José Sette de Barros (*)
Durante muitos anos eu possuía na minha pequena biblioteca alguns livros escritos por James Joyce. Confesso que sempre que começava a ler desistia de continuar. Não conseguia acompanhar a sua intricada narrativa. Assim Ulisses, Dublinense, Retrato do Artista Quando Jovem e também um estudo sobre o romance moderno com textos de Ezra Pound, Umberto Eco, Ítalo Svevo, Richard Ellmann, onde encontrei a epifania de sua essência, ficaram adormecidos nas estantes. Comecei a escrever esse filme há alguns anos atrás. Foi em uma noite de insônia que devorei novamente “As Irmãs” o primeiro dos contos de Dublinense e fiquei extasiado.
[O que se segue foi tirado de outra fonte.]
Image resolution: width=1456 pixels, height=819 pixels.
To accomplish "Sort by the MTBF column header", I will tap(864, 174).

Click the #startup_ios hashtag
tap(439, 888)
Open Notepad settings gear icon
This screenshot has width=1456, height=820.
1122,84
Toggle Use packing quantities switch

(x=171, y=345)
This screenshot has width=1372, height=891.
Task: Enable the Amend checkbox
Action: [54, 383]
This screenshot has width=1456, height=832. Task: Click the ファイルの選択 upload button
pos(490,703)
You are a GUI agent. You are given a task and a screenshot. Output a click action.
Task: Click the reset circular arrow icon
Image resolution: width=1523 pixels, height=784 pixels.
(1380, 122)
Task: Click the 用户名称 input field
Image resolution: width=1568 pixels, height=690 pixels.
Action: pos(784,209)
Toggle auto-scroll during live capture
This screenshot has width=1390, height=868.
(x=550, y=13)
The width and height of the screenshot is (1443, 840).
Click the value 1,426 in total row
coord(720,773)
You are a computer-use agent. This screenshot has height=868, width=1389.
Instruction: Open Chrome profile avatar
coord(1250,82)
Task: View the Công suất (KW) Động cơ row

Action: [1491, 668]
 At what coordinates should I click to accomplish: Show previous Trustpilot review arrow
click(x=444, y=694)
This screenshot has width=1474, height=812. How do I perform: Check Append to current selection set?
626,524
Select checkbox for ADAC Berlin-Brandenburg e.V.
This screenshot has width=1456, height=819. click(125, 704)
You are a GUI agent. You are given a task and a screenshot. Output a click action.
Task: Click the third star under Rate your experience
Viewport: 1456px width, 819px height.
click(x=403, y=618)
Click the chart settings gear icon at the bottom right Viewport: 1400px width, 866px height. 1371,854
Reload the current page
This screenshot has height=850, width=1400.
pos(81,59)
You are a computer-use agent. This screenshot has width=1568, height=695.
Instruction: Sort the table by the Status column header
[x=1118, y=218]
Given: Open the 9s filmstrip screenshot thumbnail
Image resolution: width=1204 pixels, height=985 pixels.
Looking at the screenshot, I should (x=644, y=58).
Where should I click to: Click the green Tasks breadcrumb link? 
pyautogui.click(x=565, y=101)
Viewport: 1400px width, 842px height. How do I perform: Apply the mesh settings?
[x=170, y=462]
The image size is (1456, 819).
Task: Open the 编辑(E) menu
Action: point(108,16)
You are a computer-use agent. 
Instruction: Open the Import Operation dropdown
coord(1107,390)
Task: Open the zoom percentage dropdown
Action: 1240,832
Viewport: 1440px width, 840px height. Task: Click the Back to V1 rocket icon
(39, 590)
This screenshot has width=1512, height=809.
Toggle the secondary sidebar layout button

Depois foram vindos de roldão os outros 14 contos restantes e toda obra do genial escritor. Apaixonado pela redescoberta, debrucei-me na vida e na obra deste misterioso artista, primeiro com os ensaios dos autores acima citados e depois com algumas pesquisas feitas pela internet. Assim, ilustrado, pude experimentar o prazer de degustar o seu intricado texto, a poesia inocente do “Retrato do Artista Quando Jovem” e finalmente o colosso de “Ulisses”, o que mais demorei a reler, o mais difícil de ser decifrado. Apaixonado comecei, de pronto, a ordenar e a digitalizar a urdidura, a trama, que alinhei a outros autores – Shakespeare, Gabriele D´Annunzio, Oswald de Andrade – vistos como peças de um quebra-cabeça que no tabuleiro tomavam a forma da história poética que deveria ser contada. Como a minha poesia, é composta por imagens e sons, resolvi fazer um esboço do que mais havia sensibilizado os meus sentidos em todos os textos lidos e imaginados cinematograficamente. Frases soltas, deste ou daquele momento, retiradas do romance ou dos contos, poemas e todo erotismo fantástico deste anárquico e misterioso ser, foram enchendo páginas e mais páginas de papéis com a minha confusa caligrafia. No final dessa maratona enlouquecida eu já havia esboçado o desenho do que viria a ser o primeiro tratamento do roteiro do meu mais ambicioso filme. A partir do meu encantamento cinematográfico, criado pelas imagens que surgiam da leitura dessas anotações esquecidas, nasceu “Quebranto”- um filme das alucinações literárias e dos sonhos existenciais do personagem João, que também é José e Joyce, antropofagicamente enfeitiçado pelo cinema nas suas duas horas de vida.
Obrigado a todos vocês que participaram deste sonho.
(*) José Sette de Barros é Artista Plástico e Cineasta.